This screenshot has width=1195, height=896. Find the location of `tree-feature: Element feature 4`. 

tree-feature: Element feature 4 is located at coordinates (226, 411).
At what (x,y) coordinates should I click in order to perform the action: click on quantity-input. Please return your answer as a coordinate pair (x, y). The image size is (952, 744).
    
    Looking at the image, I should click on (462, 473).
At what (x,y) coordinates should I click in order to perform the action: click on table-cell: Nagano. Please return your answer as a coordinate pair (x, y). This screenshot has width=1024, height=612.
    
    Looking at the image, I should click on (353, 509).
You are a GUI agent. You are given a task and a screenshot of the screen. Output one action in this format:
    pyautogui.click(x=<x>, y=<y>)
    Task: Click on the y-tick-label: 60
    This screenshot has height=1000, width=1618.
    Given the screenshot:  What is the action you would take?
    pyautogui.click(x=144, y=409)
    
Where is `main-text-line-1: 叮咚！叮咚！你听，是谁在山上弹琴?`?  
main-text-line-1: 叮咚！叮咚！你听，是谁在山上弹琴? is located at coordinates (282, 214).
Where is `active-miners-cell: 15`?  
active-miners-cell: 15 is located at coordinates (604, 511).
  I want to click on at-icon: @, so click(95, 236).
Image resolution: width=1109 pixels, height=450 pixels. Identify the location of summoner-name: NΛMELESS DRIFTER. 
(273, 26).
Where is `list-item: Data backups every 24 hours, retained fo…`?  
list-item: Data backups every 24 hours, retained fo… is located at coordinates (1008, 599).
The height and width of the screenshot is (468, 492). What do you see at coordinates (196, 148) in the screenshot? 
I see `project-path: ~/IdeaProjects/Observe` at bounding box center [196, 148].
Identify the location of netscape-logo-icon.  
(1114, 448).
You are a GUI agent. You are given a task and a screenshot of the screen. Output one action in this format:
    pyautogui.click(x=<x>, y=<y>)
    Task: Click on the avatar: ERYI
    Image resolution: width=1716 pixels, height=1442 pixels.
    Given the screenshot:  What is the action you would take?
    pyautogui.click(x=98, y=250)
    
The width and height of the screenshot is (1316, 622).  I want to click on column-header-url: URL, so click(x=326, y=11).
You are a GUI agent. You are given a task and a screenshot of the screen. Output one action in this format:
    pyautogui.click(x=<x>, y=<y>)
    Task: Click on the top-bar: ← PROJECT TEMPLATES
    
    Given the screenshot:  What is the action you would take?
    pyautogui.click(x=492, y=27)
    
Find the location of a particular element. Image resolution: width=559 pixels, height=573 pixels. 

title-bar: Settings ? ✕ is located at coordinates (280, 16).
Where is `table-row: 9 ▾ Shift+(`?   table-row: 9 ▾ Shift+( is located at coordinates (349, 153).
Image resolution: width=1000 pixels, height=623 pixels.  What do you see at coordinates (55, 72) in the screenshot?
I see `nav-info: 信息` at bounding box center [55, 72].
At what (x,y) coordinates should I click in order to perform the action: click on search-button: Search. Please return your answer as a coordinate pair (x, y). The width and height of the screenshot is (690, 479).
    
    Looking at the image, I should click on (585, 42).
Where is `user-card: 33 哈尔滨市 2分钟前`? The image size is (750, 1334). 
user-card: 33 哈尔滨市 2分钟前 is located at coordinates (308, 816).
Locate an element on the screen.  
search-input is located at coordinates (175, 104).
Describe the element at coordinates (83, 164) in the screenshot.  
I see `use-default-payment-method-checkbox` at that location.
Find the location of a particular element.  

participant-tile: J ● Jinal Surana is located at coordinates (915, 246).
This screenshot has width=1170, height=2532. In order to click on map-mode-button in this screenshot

◆ Task details
Render the entries, from the first line through the line containing "Looking at the image, I should click on (353, 509).", as a JSON list of strings with one string per line, leaving out blank lines.

◆ Exercise answer
[
  "This screenshot has width=1195, height=896. Find the location of `tree-feature: Element feature 4`. ",
  "tree-feature: Element feature 4 is located at coordinates (226, 411).",
  "At what (x,y) coordinates should I click in order to perform the action: click on quantity-input. Please return your answer as a coordinate pair (x, y). The image size is (952, 744).",
  "    Looking at the image, I should click on (462, 473).",
  "At what (x,y) coordinates should I click in order to perform the action: click on table-cell: Nagano. Please return your answer as a coordinate pair (x, y). This screenshot has width=1024, height=612.",
  "    Looking at the image, I should click on (353, 509)."
]